I arrived where another group of people was already waiting with great effort, with almost the last breath of air. With my chest squeezing from the pressure of lack of air. I thought again that I was drowning.
The calm sea
When we arrived at the hotel they had everything very set up, it looked like a kind of field hospital with a lot of injured people, some of them very seriously.
They placed us in the upper part of the hotel, where the helicopters began to take the critically injured to the mainland.
Everything was so destroyed: a boat ended up in the middle of the hotel reception room.
I have a devastating image in my head and it is being on that hotel roof, at sunset, with a beautiful image of the sun setting.

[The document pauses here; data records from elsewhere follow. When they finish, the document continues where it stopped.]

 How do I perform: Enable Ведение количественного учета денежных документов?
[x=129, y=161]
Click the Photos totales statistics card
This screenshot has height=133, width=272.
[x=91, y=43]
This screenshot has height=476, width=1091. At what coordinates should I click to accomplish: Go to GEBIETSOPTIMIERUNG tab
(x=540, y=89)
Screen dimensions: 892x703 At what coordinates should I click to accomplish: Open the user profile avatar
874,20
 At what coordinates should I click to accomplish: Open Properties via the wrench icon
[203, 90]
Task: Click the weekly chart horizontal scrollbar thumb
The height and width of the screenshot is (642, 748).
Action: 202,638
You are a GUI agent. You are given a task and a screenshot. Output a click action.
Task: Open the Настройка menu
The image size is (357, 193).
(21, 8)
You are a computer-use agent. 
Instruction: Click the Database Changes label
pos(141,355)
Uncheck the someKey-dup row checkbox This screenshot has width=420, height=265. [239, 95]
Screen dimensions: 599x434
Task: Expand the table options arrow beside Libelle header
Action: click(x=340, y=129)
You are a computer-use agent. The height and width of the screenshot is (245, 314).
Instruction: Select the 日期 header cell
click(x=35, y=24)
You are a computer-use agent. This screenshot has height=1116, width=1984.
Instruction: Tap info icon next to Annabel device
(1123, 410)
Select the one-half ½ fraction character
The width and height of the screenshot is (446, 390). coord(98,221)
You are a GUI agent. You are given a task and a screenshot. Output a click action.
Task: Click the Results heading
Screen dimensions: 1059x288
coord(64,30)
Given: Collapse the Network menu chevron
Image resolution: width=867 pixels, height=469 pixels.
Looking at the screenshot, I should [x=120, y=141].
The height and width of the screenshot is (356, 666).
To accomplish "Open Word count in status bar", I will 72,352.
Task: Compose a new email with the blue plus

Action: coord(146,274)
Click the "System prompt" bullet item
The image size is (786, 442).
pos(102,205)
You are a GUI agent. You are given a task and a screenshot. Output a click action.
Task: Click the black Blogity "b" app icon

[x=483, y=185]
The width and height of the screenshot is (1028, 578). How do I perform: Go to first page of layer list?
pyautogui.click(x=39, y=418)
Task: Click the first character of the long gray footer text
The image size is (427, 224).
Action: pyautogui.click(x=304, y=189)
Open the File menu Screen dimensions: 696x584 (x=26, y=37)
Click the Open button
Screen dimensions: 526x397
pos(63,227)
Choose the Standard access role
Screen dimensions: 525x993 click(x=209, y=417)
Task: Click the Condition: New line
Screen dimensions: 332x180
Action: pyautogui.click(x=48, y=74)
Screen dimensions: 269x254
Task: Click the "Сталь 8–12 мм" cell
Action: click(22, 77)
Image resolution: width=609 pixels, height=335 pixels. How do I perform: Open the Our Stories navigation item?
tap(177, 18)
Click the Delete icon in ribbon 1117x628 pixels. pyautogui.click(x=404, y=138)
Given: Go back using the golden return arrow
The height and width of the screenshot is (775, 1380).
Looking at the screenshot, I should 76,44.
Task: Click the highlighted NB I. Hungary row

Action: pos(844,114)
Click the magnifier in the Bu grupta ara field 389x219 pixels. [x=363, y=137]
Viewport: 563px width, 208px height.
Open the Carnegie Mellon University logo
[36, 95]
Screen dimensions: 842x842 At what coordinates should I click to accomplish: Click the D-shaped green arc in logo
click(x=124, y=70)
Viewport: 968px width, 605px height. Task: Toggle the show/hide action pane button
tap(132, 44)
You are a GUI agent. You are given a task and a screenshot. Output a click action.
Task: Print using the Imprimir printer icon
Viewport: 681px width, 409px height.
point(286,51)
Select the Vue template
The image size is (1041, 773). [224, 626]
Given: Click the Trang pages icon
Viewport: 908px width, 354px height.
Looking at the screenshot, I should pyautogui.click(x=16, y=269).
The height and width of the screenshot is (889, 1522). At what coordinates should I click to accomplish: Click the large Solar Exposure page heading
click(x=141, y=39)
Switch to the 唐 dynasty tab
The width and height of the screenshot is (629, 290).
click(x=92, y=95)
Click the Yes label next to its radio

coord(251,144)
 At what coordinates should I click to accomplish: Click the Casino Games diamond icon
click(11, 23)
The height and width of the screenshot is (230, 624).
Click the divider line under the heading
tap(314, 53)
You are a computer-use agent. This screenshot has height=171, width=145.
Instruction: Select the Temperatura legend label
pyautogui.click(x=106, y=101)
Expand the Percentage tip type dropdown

And there, in the distance, you could see the bay where everything began absolutely calm, as if nothing had happened before. It was incredible and very sad at the same time. Many people died there.
The next day a ferry approached and took us all to the Thai mainland. I remember above all the silence, it was absolute.
Those who traveled with us had lost their children, their parents, their partners. It was a very sad scene.
There was a moment when we went out to the bow of the ship to see the sea, and again an image was shown that I will never forget, remaining perfect in my mind: the sea of sandals. The water was full. They were all there, floating, adults and also children.
When we arrived in Phuket, at the airport, people were desperate. The waiting rooms also looked like hospitals, packed with victims. There were people with no belongings, no clothes and no passports.
Finally, after a very long plane trip, we were back in Argentina.
Alert
Pablo García Oliver, his wife and other Argentines who survived the tsunami were surprised by the massive presence of journalists at the airport. Television channels and other media were waiting for them.
Pablo says that even then he did not understand the seriousness of what had happened. When he first arrived in Buenos Aires and learned of the number of deaths, he understood the magnitude of everything.
He says that talking to the press helped him, that he never went to a psychologist for that reason and that deciding to write a book ordered him and kept his feelings to himself.
Today he enjoys his wife and four children, but he no longer believes himself omnipotent or eternal.
“I am much more alert, I have more fears. I’m not sure if the treatment of my children would have been the same if I hadn’t gone through that experience,” he says.
Every time he faces the sea again, the memory of the tsunami invades him, “of course,” but still try to enjoy it. In fact, he does not rule out returning to those beaches and walking there with his family.
“In my head everything has remained as a learning experience, where the fortune of surviving weighs more than the misfortune of having gone through a situation like this, of being aware of everything that can happen to one,” he reflected.